There’s that old saw: everybody talks about the weather but nobody does anything about it. Dimanche, the new theatrical piece looking at the effects of climate change playing at BAM’s Fisher Theatre, turns that joke on its head. No one in Dimanche talks about the weather–in fact, there’s no talking at all (other than a few lines of an Eastern European-sounding language). It’s all action, and funny action, making the argument that if we don’t do something about the disaster unfolding before us, we’re all going to die.
In many ways, the magic of Dimanche defies description. At its base level, it is a collection of connected, interlaced scenes about humans and other animals dealing with the effects of climate change. In one series of scenes, an ill-fated camera crew attempts to document natural phenomena, a task made more challenging by the serial deaths of the crew members. Another group of scenes portrays a multigenerational family trying to get through a very hot day, but they also keep dying one by one. Interspersed are scenes of animal families pulled apart by the changing climate. Oh, yeah–they die, too.

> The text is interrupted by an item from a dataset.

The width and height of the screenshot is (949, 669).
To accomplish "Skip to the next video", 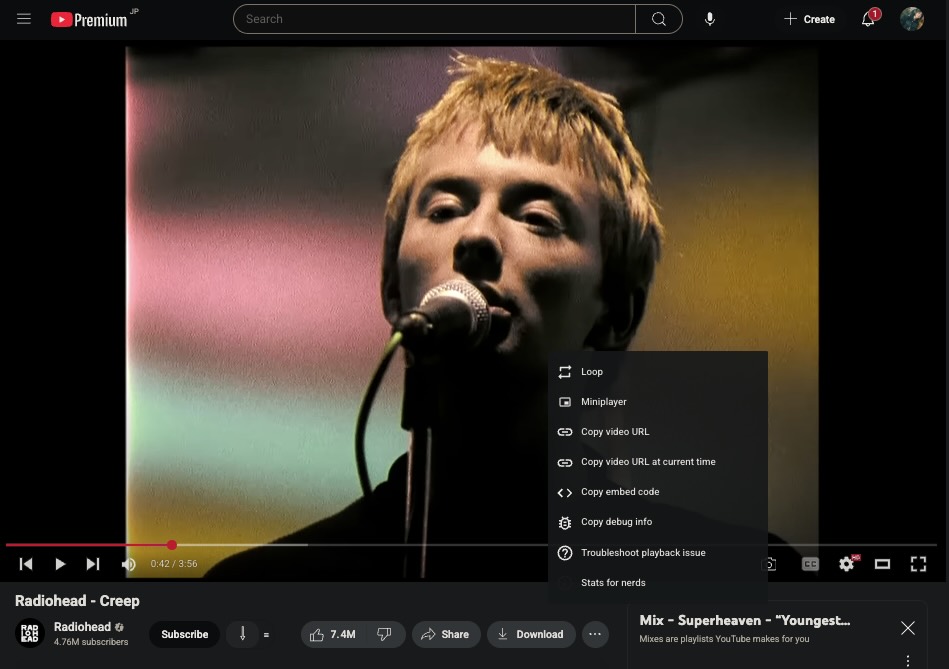I will (x=93, y=564).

More pertinent than what the scenes are about is the way in which they are told. The seamless combination of amazing, lifelike puppetry, almost balletic live action performance, playful prop-focused scenes, short animated videos, and Brice Cannavo’s carefully designed, feel-it-in-your-bones soundscape produces a wholly satisfying, whimsical mise-en-scène that conveys the dangers of the oncoming climate crisis without hitting the audience over the head.
The show’s playfulness is on display from the opening moments as each performer takes a turn moving a toy RV over a landscape created by the bodies of the two other cast mates. Soon, the RV is replaced by a larger toy RV, and then we are in the RV as the players balance creating the illusion of the RV with the challenges of their characters in the RV. It’s a fun, well-choreographed piece of theater that shows us the action they are creating as they create it. The mechanics of the performance are displayed throughout the show, enhancing our appreciation of what is happening on stage.
After the cameraman dies from one effect of climate change (melting ice), the scene shifts to a doomed polar bear and her cub. The amazing Waw! Studios puppets are wonderfully brought to life by the cast and puppeteers only to be outdone in the next scene when Julie Tenret masterfully gives life to an elderly woman, stuck at home with two family members (Sicaire Durieux and Sandrine Heyraud) where the heat is so oppressive the furniture starts to melt. Even though the puppeteer is plainly visible, the illusion is so convincing it is easy to forget it’s there.
The effects of climate change are dramatized throughout, in melting icebergs and oppressive heat, in tornadoes and hurricanes and flooding. Each disaster is presented with a Chaplinesque mixture of horror, humor, and inventiveness (plus a Paul Simon soundtrack). The end result is a piece that challenges us to look at what is happening to our planet, at what we are doing to the natural world, and to ourselves.